Problem details: Reproduce verbatim the records from their beginning up to and including the line containing "Image resolution: width=1080".

-- Start --

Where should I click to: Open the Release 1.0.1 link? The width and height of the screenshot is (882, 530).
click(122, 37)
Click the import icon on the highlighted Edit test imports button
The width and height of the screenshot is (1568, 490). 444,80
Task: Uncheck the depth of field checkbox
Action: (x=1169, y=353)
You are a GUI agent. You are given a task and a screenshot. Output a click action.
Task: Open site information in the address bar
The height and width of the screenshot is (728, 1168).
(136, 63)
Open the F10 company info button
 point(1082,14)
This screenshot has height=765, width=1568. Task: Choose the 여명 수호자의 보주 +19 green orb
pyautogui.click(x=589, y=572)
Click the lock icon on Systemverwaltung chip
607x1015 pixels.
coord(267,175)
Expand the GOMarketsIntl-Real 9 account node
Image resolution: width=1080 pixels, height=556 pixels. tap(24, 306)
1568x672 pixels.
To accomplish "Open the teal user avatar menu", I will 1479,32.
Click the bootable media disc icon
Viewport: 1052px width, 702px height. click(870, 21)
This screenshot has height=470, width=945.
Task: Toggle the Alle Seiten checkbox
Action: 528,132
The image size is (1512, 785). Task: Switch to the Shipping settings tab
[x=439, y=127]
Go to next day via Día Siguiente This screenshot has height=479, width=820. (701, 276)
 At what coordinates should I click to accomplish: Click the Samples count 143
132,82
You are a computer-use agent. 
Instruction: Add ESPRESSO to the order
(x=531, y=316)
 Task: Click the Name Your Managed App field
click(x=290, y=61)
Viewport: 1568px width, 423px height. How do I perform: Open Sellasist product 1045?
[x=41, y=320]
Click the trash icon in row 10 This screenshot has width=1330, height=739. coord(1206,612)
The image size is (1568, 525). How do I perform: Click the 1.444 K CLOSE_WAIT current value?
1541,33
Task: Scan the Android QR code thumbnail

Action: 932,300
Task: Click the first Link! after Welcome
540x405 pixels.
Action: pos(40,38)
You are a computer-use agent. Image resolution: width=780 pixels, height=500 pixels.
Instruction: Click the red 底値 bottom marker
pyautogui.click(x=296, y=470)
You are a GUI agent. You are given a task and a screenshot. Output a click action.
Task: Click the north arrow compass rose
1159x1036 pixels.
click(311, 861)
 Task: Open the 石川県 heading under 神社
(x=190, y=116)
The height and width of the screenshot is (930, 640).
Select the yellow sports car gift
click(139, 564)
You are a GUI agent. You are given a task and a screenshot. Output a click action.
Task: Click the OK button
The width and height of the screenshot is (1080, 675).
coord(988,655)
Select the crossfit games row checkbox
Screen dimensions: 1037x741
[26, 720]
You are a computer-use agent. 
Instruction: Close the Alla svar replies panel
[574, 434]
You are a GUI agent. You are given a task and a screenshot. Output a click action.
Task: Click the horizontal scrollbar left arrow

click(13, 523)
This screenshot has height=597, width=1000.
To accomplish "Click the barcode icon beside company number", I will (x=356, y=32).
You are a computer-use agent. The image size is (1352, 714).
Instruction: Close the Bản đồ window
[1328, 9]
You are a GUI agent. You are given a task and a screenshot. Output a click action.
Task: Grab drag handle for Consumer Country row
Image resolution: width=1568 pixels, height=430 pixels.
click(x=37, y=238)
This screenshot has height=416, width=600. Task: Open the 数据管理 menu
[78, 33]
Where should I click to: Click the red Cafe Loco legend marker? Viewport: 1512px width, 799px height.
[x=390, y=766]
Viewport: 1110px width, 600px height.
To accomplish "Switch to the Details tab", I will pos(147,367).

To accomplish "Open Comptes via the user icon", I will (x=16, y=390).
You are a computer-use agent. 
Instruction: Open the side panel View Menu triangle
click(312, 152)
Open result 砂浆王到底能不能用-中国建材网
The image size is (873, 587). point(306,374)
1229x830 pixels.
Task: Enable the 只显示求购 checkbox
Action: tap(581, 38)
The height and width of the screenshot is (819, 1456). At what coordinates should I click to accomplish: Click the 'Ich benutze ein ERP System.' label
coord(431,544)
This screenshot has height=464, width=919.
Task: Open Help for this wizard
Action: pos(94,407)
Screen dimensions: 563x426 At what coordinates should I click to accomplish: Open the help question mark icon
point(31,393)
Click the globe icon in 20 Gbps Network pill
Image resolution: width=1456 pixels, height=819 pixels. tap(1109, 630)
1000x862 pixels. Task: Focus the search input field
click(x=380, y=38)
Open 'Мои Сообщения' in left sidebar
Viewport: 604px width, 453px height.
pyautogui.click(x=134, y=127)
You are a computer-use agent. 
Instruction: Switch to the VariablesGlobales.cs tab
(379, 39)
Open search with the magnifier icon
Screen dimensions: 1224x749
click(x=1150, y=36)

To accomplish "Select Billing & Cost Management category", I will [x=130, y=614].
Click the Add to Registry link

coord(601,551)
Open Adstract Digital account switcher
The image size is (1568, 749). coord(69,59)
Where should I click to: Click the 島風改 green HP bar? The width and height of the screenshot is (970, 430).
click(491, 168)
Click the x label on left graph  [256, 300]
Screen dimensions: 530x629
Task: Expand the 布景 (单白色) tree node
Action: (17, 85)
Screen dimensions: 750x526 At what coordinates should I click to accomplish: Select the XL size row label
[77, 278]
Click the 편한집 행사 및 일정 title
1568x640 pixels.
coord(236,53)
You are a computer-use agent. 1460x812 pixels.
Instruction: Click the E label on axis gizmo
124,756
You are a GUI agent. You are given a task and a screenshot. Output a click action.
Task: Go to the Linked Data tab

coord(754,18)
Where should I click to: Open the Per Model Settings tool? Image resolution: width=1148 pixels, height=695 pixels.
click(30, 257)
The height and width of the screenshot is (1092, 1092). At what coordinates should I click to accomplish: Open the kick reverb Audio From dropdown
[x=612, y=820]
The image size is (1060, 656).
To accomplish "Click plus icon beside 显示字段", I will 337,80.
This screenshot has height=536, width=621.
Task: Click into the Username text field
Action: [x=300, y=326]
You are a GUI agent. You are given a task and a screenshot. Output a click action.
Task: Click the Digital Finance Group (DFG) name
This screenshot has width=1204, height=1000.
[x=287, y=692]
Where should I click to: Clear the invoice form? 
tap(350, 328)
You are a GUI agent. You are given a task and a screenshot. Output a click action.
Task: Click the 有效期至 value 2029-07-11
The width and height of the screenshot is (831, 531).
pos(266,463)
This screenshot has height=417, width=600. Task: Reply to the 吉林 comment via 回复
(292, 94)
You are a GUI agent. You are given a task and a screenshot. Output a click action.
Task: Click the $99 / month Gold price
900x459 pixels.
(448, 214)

-- End --

Response for this exercise:
Where should I click to: Open the Release 1.0.1 link? The width and height of the screenshot is (882, 530).
click(122, 37)
Click the import icon on the highlighted Edit test imports button
The width and height of the screenshot is (1568, 490). 444,80
Task: Uncheck the depth of field checkbox
Action: (x=1169, y=353)
You are a GUI agent. You are given a task and a screenshot. Output a click action.
Task: Open site information in the address bar
The height and width of the screenshot is (728, 1168).
(136, 63)
Open the F10 company info button
 point(1082,14)
This screenshot has height=765, width=1568. Task: Choose the 여명 수호자의 보주 +19 green orb
pyautogui.click(x=589, y=572)
Click the lock icon on Systemverwaltung chip
607x1015 pixels.
coord(267,175)
Expand the GOMarketsIntl-Real 9 account node
Image resolution: width=1080 pixels, height=556 pixels. tap(24, 306)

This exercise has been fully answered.